Все плыло у нее перед глазами.
— Я вас знаю?
— Это пот, что катится со лба, — сказал добрый голос. — Он застилает вам глаза...
— Пот? Да, наверное... Это плохо.
— Напротив! Это хорошо, что появился пот. Это может означать, что наступил перелом в болезни... Смею надеяться — в лучшую сторону...
— Ваш голос мне знаком, — Милодора закрыла глаза, которые все равно ничего не видели. — Вы, наверное, пришли ко мне во сне?
Человек осторожно промокнул ей глаза платочком.
— Боже, до чего нужно довести человека, чтобы он меня принимал за сон.
— Это вы, доктор Федотов? — улыбаясь, спросила Милодора и открыла глаза.
— Я. Я, голубушка... Но только никакой я не сон, — Федотов и сам готов был прослезиться. — Теперь вы видите меня, надеюсь. И подадите какой-нибудь знак — убедите в ясности вашего разума. Вы пришли в себя совершенно?.. Вы только что бредили...
Милодора крепко взяла его за руку, будто страшилась, что он вдруг исчезнет — так же внезапно для нее, как и появился.
— Да, я вижу, что вы не сон... И сознание мое ясно... Но коли вы не сон, то ответьте: правда ли, что произошло это несчастье?
— Что за несчастье?
— Непоправимое... ужасное несчастье...
— Какое, голубушка? Самое большое несчастье — что вы еще здесь, в этой проклятой норе.
— А то несчастье... — сбилась на шепот Милодора, — что Палон Данилыч... умер...
— Кто вам такое сказал!... — переменился в липе Василий Иванович.
— Карнизов сказал... Доктор Федотов покачал головой:
— Видать, Карнизов не относится к числу ваших друзей. Впрочем, никто и не думает иначе.
Милодора теперь смотрела на него, как на ангела, спустившегося с небес.
— Значит, Аполлон жив? Жив?.. Ну что же вы молчите, доктор!...
— Жив он, да... Но мне кажется, вы еще в бреду...
— Господи! Я всегда чувствовала это.
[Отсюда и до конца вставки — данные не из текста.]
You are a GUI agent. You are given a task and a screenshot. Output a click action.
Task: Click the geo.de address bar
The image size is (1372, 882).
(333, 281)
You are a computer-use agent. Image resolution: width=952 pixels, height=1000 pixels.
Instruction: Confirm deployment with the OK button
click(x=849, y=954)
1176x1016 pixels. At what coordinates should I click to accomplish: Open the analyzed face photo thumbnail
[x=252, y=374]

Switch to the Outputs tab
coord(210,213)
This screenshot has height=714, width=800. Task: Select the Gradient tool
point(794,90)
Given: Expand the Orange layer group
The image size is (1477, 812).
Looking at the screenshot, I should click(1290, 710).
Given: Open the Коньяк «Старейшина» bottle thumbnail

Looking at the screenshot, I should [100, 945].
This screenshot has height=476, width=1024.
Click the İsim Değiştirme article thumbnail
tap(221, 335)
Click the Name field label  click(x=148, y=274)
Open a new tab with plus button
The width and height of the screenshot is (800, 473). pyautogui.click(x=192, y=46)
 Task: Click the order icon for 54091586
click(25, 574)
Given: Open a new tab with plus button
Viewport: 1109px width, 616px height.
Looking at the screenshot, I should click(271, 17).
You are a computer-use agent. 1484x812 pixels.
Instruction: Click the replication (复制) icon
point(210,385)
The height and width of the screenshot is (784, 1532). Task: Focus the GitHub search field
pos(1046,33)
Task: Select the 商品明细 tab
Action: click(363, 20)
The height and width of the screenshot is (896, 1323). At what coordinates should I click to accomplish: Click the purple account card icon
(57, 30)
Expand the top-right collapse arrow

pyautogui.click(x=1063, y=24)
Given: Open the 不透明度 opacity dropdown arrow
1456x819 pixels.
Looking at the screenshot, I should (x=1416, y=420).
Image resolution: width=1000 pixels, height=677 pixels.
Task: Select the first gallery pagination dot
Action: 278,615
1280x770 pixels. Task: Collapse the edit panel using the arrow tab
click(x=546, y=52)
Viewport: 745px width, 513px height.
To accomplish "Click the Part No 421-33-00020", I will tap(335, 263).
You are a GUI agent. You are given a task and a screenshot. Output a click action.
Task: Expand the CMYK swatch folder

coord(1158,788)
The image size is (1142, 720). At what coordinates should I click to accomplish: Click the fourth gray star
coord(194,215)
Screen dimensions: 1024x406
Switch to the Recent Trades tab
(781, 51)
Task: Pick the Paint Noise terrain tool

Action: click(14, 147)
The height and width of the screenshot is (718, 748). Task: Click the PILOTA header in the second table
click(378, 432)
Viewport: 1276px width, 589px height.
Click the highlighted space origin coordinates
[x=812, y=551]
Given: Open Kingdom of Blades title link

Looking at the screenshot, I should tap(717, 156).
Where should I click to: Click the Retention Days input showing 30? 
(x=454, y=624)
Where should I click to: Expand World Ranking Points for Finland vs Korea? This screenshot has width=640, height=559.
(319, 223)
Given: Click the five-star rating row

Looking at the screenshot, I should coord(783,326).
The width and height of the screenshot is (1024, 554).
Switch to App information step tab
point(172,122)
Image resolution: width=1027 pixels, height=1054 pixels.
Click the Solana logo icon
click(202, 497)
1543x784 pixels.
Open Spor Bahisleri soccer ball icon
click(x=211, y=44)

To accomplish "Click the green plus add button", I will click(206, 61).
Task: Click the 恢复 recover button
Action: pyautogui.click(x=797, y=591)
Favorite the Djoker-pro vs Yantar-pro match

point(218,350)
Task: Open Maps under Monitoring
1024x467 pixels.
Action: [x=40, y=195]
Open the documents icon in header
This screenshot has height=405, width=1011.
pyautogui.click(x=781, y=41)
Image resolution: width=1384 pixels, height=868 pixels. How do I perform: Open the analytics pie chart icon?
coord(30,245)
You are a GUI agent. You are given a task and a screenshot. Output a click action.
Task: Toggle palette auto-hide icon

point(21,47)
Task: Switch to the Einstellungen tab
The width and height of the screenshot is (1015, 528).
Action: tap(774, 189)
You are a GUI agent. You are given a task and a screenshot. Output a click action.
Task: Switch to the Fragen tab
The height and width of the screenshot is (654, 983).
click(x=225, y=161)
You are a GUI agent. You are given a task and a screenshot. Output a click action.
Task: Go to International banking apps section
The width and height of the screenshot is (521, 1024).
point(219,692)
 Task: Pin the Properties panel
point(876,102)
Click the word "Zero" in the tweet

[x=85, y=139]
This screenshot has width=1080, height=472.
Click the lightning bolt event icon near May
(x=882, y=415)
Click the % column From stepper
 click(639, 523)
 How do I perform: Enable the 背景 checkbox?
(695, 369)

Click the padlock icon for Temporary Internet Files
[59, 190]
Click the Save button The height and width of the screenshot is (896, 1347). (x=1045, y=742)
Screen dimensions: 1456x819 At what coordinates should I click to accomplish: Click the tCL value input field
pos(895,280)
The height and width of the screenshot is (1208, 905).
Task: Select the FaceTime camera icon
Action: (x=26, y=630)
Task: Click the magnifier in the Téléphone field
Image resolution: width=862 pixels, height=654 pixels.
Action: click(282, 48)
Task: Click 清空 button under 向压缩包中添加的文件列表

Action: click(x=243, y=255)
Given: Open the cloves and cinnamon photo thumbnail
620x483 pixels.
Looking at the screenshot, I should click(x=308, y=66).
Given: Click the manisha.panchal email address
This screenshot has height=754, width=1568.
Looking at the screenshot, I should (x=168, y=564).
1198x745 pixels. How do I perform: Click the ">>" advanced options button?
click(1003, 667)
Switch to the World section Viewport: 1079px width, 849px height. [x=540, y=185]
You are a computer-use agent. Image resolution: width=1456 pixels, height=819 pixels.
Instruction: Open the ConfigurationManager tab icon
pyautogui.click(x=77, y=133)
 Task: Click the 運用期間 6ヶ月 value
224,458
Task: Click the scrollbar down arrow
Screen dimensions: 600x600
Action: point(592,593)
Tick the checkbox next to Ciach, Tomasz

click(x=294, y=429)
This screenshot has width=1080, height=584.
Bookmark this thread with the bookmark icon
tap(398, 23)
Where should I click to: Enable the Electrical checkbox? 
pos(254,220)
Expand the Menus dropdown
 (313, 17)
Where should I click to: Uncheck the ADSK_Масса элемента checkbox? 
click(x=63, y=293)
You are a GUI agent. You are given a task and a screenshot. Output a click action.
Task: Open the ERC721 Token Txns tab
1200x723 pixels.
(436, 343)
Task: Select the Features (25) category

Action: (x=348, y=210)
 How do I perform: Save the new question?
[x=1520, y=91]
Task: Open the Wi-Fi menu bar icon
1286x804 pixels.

Я не верила... — Милодора порывалась встать.
Федотов удерживал ее:
— Жив Аполлон Данилыч... А вы лежите, голубушка. Вам надобно, милая, лежать... Вы слышите!... Господин Романов переживает только очень. Тщится вам помочь, места себе не находит...
— Милый... Милый Аполлон... И вы милый, Василий Иванович, — шептала Милодора. — Значит, не обманул солдат, — она была как в бреду, лицо блестело от пота; она пришла в явное возбуждение, узнав, что Аполлон жив. — Как же так! Да есть ли хоть что-то святое для этого человека? Лгать так!... О, как я его ненавижу!... Жив Аполлон... люблю!
— Голубушка, вам нельзя так волноваться, — пытался успокоить доктор Федотов. — Вы сейчас в очень опасном периоде. Вам нужны покой и лечение...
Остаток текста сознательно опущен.